#### [Written problem]
Continue the Haskell-cafe post on modeling sets with find from where it stops.

#### [Excerpt]
[Haskell-cafe] Faster set intersections?

[Olaf Klinke]

> Am 09.12.2018 um 19:31 schrieb Siddharth Bhat <siddu.druid at gmail.com>:
> 
> I don't understand, how does 
> 
> (a -> Bool) -> a
> 
> model a set?
MigMit was right. When I learned about this, I thought is was black magic. Suppose 
find :: (a -> Bool) -> a
This function 'find' models a hypothetical non-empty set S. The specification is that for every predicate 
p :: a -> Bool
that terminates on every element of S (this condition is important!), find p will be a member of S that satisfies p, if there is such a member, and any member of S otherwise. Since find is specified to always return a member of S, the set S is guaranteed to be non-empty. You can select some element from S by calling 'find' on (const True).

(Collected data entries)
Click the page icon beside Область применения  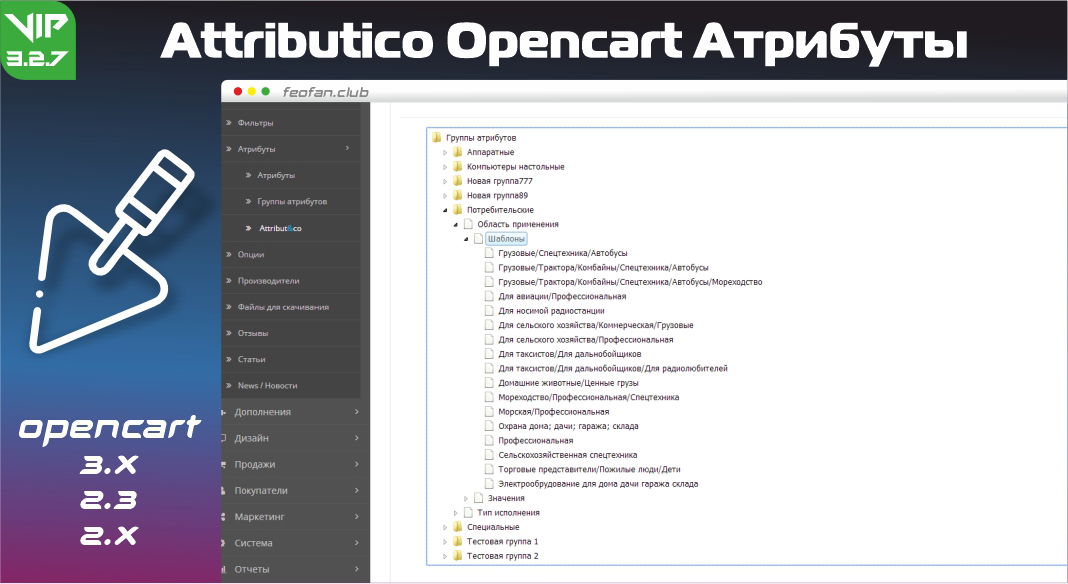[x=468, y=224]
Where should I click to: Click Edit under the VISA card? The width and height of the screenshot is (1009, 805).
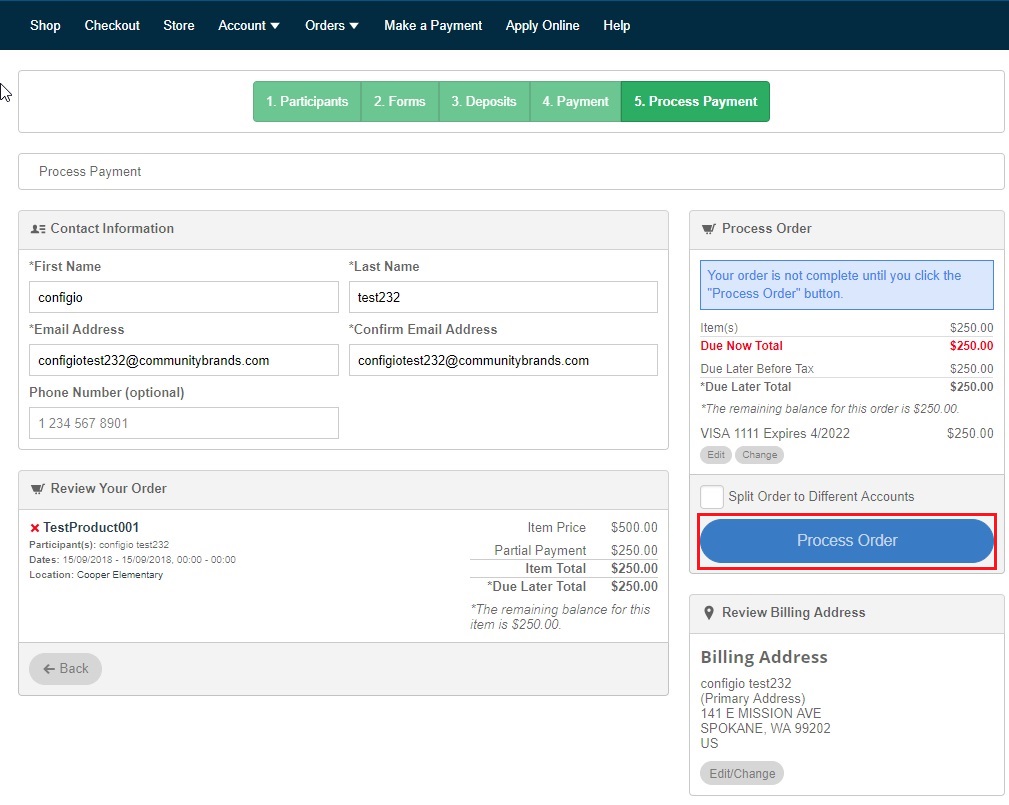pos(716,455)
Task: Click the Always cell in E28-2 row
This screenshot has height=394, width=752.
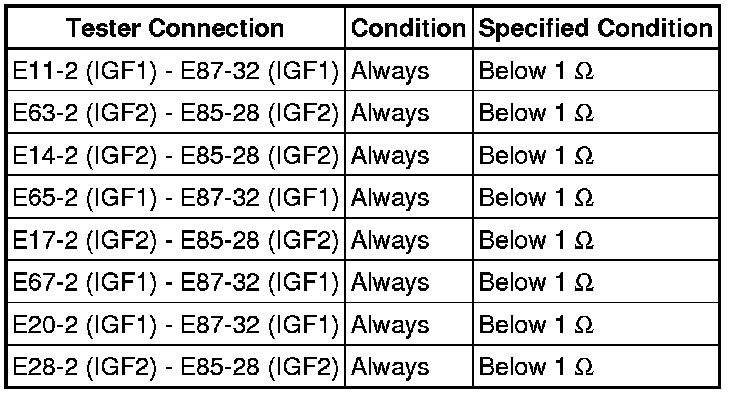Action: tap(409, 366)
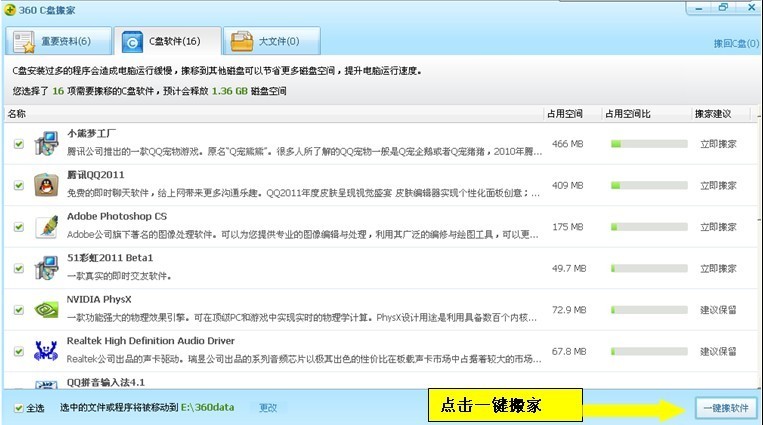
Task: Open the 搬回C盘(0) link
Action: pos(736,43)
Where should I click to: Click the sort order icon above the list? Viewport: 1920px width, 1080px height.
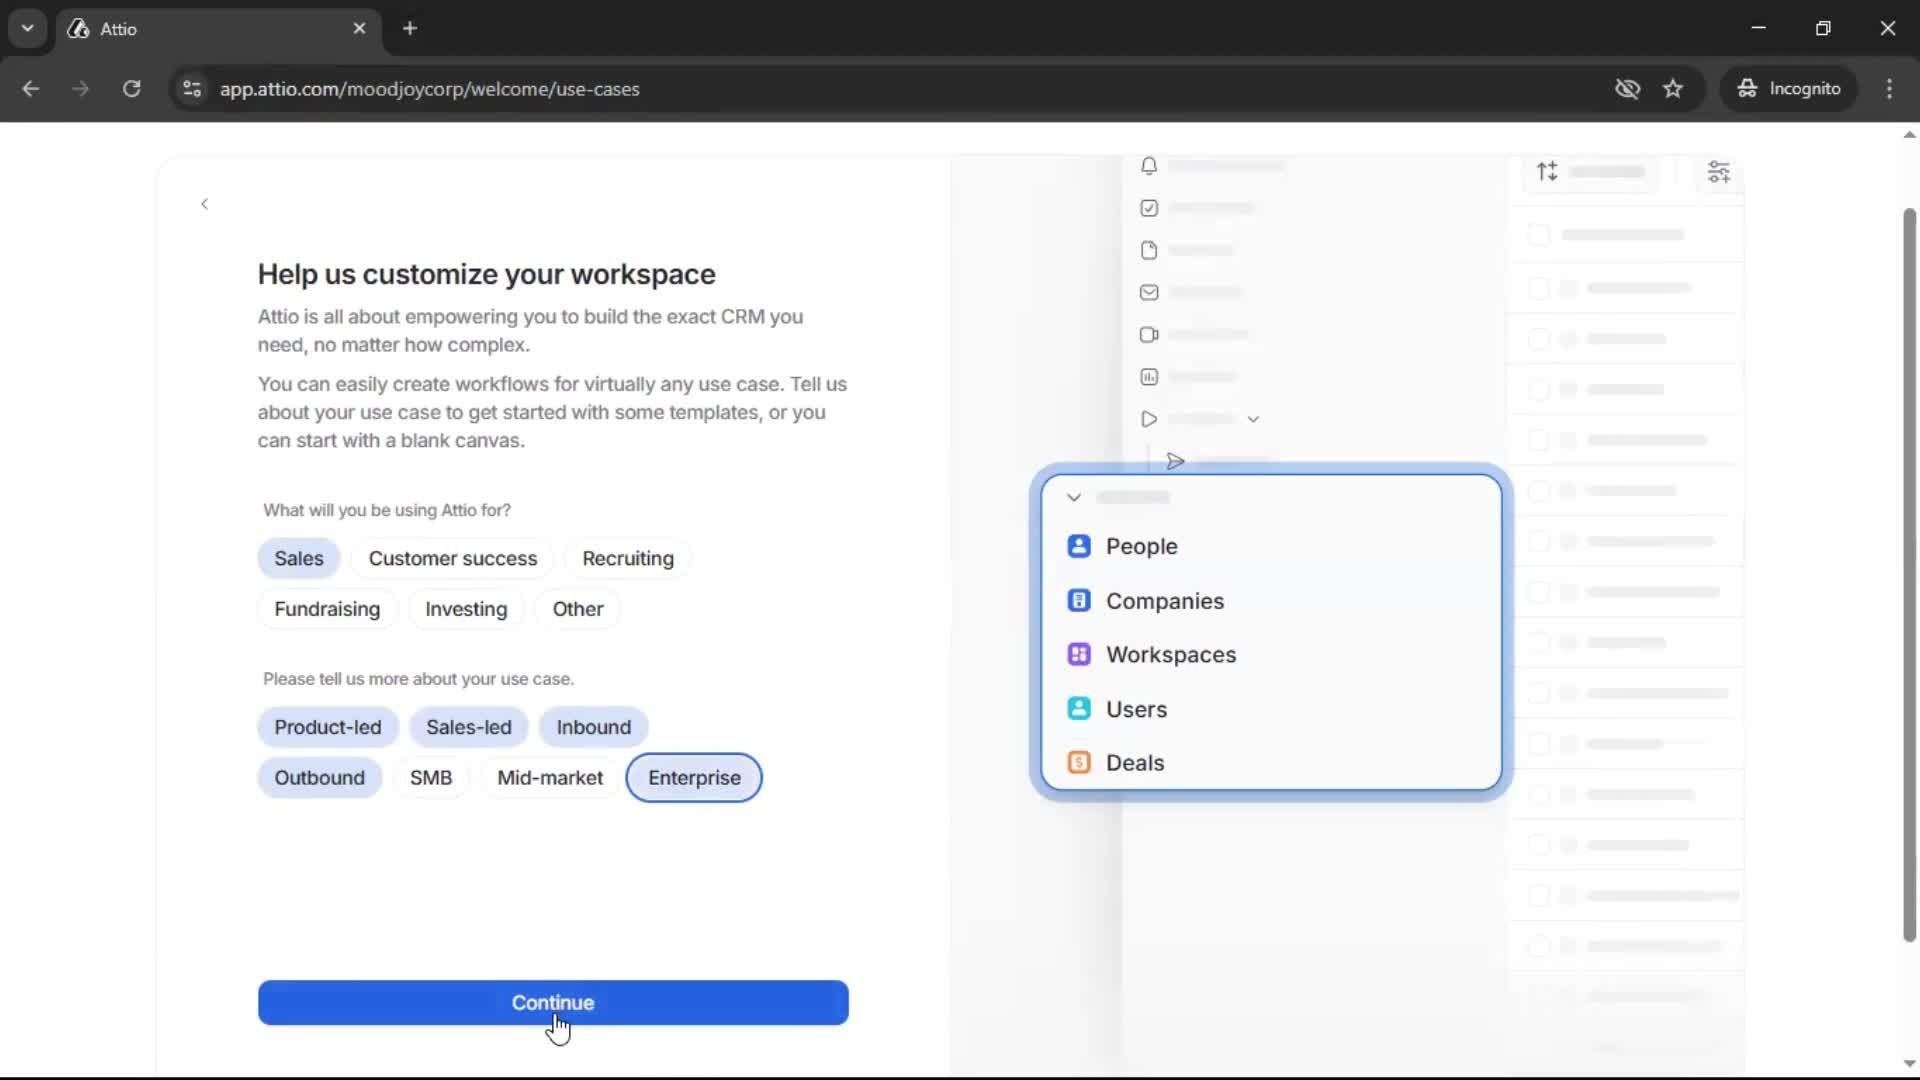point(1546,171)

#### [Exercise response]
For example, the singleton x is defined as the constant function
\p -> x
The doubleton {x,y} is defined as 
\p -> if p x then x else y
Binary union is defined as 
union find find' = \p -> if p (find p) then find p else find' p
Existential quantification over S:
exists p = p (find p)
Universal quantification over S:
forall p = not (exists (not.p))

In order to represent the empty set as well, I stuck in the Maybe, so that Nothing represents the empty set and (Just find) represents a non-empty set. 

Olaf
> 
> Thanks
> Siddharth
> 
> On Sun, 9 Dec, 2018, 22:08 Olaf Klinke, <olf at aatal-apotheke.de> wrote:
> > Note that a concrete set "concretizes" anything it touches.  Don't take
> > unions of these sets, though, it'll just be a mess.
> > 
> > 
> > Won't a union just be the same as intersection but using || instead of && ?
> > 
> > 
> > -Jan-Willem Maessen
> 
> Unions of predicates and concrete sets are easy, thanks to Set.member:
> 
> union (Pred p) (Concrete s) = Pred (\k -> p k || member k s)
> 
> What you can not do, of course, is enumerate and fold these sets. 
> There is a set type [1] which supports a litte bit more: 
> 
> Set a = Maybe ((a -> Bool) -> a)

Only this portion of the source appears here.